One weekend that fall, while visiting my friends at Georgetown, I had an epiphany as we explored the city, rode the metro, enjoyed a Jesuit homily and ate Pho—Pho tends have that effect. Some of my best ideas began as bowls of noodles with twists of steam drifting up my nose and into my brain. Jesuit homilies work similarly.

It was in Georgetown, when I wasn’t belligerent before noon on a Saturday in one of the generic fraternity townhouses built with the same architectural vision as an assisted living community, that I realized how badly I missed my Jesuit high school—the minds it attracted, the friendships it fostered, and the sense of purpose it challenged students to discover.

In high school, when I was leading retreats, talking with Jesuits after class, and participating in Campus Ministry, if you asked me what mattered to me, I would have said, “I don’t know.”

My answer changed after being in an environment in which work was not done Ad maiorem Dei gloriam, and absent from the four year plan was cura personalis, and I was challenged to do well on tests instead of to pursue the magis.

I decided I wanted to transfer to a Jesuit university, and because I knew this by Halloween, I didn’t want to spend six more months forging bonds I’d eventually dissolve.

One of my friends from JMU, ‘Kaylah with an H,’ still says I should have stuck it out, and I will acknowledge that the first week of second semester I could have found something to make me fall in love with the place. But only a coward doesn’t follow his gut.
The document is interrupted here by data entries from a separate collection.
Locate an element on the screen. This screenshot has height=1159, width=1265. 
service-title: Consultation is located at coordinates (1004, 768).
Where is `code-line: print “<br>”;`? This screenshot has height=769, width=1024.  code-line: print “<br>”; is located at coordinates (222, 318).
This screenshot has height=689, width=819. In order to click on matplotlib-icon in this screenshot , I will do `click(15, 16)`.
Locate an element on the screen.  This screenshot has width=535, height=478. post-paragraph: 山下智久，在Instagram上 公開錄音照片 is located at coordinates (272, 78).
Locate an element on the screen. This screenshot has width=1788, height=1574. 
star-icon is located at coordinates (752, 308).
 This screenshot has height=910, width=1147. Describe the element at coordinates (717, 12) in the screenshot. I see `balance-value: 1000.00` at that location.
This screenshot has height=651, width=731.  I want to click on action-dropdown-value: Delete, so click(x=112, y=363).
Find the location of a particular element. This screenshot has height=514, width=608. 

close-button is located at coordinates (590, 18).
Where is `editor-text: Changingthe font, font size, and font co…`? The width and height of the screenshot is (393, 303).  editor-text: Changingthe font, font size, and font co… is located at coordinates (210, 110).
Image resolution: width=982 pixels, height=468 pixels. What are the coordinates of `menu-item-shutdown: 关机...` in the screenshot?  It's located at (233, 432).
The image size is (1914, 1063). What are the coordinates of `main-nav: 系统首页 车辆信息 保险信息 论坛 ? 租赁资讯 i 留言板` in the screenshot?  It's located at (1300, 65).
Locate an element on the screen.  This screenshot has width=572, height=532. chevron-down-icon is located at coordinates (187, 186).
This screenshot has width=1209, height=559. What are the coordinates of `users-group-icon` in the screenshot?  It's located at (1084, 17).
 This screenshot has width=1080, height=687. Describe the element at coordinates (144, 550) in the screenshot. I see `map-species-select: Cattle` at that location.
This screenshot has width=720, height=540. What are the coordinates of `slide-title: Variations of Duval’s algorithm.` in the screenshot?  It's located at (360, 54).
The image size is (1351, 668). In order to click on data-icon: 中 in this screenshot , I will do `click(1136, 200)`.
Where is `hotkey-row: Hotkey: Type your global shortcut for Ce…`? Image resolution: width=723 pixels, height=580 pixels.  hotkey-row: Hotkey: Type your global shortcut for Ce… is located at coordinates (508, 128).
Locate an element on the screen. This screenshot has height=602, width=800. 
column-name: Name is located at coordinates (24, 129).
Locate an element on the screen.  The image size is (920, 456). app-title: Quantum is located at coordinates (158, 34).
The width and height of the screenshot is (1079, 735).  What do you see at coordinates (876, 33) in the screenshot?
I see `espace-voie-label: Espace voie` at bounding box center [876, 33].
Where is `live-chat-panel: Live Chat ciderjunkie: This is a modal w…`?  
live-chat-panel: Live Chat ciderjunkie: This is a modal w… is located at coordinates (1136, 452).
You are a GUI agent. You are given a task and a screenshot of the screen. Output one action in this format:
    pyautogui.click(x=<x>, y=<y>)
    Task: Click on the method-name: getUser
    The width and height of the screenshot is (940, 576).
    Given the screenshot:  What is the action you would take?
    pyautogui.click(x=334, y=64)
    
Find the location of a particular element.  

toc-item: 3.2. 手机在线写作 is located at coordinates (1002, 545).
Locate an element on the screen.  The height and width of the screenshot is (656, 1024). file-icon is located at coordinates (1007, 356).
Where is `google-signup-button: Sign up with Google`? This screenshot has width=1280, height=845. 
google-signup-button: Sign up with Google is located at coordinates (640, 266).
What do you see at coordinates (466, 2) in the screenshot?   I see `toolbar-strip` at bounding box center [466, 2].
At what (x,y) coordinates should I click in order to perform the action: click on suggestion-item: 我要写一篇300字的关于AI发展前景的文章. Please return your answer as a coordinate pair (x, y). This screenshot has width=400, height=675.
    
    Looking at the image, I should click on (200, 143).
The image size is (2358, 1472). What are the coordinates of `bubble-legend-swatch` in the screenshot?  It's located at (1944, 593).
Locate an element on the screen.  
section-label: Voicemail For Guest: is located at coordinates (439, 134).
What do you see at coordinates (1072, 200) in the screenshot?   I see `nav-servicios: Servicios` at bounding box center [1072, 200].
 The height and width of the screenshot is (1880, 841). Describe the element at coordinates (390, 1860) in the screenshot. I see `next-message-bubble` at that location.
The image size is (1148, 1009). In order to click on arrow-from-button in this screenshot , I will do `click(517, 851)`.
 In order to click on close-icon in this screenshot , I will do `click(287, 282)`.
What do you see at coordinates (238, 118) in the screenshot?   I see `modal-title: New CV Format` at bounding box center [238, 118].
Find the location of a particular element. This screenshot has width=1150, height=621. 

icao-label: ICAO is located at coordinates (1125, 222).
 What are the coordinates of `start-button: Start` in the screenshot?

I decided to withdraw after the first semester. On Dec. 12, I unpacked my room, unsure if I’d ever live in a dorm again. Rather than enrolling in the local community college for the semester, I glamorized my scenario a bit and enrolled for the semester at CUNY Hunter College on Manhattan’s Upper East Side.

At Hunter, as a straight, white, privately educated, Catholic male, I was the bane of everyone’s existence. My very being was upholding Judeo-Christian colonial standards that disenfranchised millions and as a benefactor of the broken system, I also perpetuated it. Sorry about that guys, it was me.

For the first time, I found myself before teachers whose worldviews did not include a belief in the chief supremacy of the Catholic Church. That isn’t to say my previous 13 years of Catholic schooling were shaded from scientific inquiry or doubt, but after examining criticisms of Catholicism, we typically came full circle and ended up recognizing the absolute legitimacy of the Papacy, despite the Church’s flaws.

In classes at Hunter, I was the lone voice pointing out that for hundreds of years, the Church fostered much of the world’s scientific studies, and that the “misogynistic” Church was indeed responsible for abolishing arranged marriages in Europe in the 11th century by instituting the sacrament of marriage, which requires both spouses consent and desire to be in holy union.

In high school, I loved pushing buttons and asking religion teachers if born-in-a-manger Jesus would approve of the grandeur of the papacy. But once in ideological freefall, I found myself grabbing on to what was most familiar.

In between classes that semester, my favorite walk to kill time was to St. Ignatius Loyola Church on 84th Street and Park Ave. to take refuge from the courtyard at Hunter, where activists canvased for donations to Planned Parenthood and the ACLU.

On those walks, amidst the unfamiliar faces bustling around me, the marble cornerstone church was a beacon of familiarity—a reminder that I could always go back to the Jesuits.

In May, I was one of the 75 students admitted to transfer to BC. With a renewed sense of purpose, I happily accepted the offer, thrilled to return to an environment in which work would be done Ad maiorem Dei gloriam—for the greater glory of God. It’s never too late go home.